I’m writing a chapter right now on Stravinsky borrowings (quotations and the like) in Zappa’s music. The centerpiece of my analysis looks at the Petrushka fragments that make up Zappa’s guitar solo in the middle of “Status Back Baby.” Well, Stravinsky was a major influence on Zappa when he was young (see my post from October 23) and the lyrics of “Status Back Baby” are about life in high school, so I figured a little biographical sleuthing would be in order.
Barry Miles, in his biography of the late FZ, suggests that the lyrics are directly related to Zappa’s own high school experience:
The lyrics, though heavy with irony, are quite likely autobiographical: Zappa complains that the school pom-pom girls whispered things about him when they spent an evening together making posters; they did loads of them while he managed three.
Miles is referring to the second verse:
The other night we painted posters.
We played some records by the Coasters.
A bunch of pom-pom girls looked down their nose at me.
They had painted tons of posters I had painted three.
I hear their secret whispers everywhere I go.
My school spirit’s at an all time low.
When I first read Miles’ take on “Status Back Baby” his decision to focus on the poster scene in the lyrics reminded me of something else I had seen a long time ago:
The picture is of a ninth-grade Frank standing (and grinning) in front of a poster in which three sour-faced children (a propeller beanie adorns one of their heads) wonder why they can’t have a picnic. “Why?” Zappa’s poster asks for them. “No woods.” In my dual quest to be as thorough as possible and to procrastinate with an purpose, I thought it might be prudent to look further into this matter.
As it turns out, Zappa was quite the prolific poster artist in high school.
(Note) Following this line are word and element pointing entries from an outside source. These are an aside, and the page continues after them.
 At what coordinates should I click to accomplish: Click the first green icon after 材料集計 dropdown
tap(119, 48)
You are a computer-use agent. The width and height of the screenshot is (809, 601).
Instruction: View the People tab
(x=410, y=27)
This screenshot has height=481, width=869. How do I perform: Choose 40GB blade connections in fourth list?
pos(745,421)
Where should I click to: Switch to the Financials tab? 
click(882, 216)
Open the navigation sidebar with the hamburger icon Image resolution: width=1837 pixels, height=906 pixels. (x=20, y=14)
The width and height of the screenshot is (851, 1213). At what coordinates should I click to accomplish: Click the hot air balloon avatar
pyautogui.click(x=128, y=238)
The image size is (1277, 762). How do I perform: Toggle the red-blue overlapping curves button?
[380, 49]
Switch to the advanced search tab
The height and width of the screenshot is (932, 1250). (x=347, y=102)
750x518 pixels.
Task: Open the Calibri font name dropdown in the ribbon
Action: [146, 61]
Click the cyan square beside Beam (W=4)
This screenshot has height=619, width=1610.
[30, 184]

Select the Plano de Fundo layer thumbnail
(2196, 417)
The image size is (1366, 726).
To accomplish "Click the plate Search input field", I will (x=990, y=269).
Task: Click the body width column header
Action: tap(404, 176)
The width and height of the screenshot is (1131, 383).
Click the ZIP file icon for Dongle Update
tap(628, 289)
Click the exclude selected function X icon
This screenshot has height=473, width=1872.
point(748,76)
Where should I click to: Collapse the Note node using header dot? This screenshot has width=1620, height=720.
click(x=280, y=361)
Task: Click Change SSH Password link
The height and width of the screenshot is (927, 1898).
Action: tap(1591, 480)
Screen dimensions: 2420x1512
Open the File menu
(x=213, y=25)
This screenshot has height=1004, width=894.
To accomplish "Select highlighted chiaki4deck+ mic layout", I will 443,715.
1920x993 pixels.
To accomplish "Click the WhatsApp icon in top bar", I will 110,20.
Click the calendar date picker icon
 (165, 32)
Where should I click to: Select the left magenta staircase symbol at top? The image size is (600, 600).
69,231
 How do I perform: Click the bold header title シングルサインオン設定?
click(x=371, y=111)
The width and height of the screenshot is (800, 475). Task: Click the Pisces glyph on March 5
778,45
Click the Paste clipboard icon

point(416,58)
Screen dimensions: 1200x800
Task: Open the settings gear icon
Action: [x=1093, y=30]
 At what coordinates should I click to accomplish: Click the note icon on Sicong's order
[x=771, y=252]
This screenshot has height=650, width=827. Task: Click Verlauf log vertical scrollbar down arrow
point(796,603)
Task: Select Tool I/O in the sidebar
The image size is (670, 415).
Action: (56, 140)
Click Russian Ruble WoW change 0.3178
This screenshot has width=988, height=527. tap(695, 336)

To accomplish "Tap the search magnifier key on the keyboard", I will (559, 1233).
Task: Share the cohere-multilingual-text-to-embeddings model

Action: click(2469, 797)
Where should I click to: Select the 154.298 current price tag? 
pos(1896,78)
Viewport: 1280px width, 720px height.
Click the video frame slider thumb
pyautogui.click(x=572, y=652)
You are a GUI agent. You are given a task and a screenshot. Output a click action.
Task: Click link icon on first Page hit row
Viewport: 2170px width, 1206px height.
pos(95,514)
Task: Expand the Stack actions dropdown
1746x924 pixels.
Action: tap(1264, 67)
In Cosmik Debris: The Collected History and Improvisations of Frank Zappa, Greg Russo reprints a newspaper article featuring the photo with the headline, “Grossmont Youth’s Fire Poster Wins”:
I would like to reproduce this photo in my chapter (and read the rest of the unfortunately damaged article) but Russo, wonderful though his book is, doesn’t provide a citation. “Hot dog!” I thought, and immediately began tracking down the article. (Curiously, the photo seems to have been doctored for print in the newspaper. Look at the “N” on Zappa’s jacket.)
Grossmont High School is just outside of El Cajon, where the Zappa family had moved by 1953 (in order for Frank’s father to work on the Atlas missile project). Frank’s poster was the winning entry in the California Division of Forestry’s fire-safety awareness art competition. If Frank was in the ninth grade when he won the contest, that would date the article to around 1955. I looked into finding out which local newspapers were in circulation at the time. (It seemed unlikely that a big time newspaper like the San Diego Union or the Evening Tribune would carry a story like this.) An email from Christine Straitt at the California Newspaper Project informed me that it was almost definitely The El Cajon Valley News.
I don’t disagree with Barry Miles. I think that, given Zappa’s self-identification as an outsider in his early years, the lyrics to “Status Back Baby” are highly biographical. I just think he picked an unfortunate choice of example (the poster painting scene) to illustrate his argument.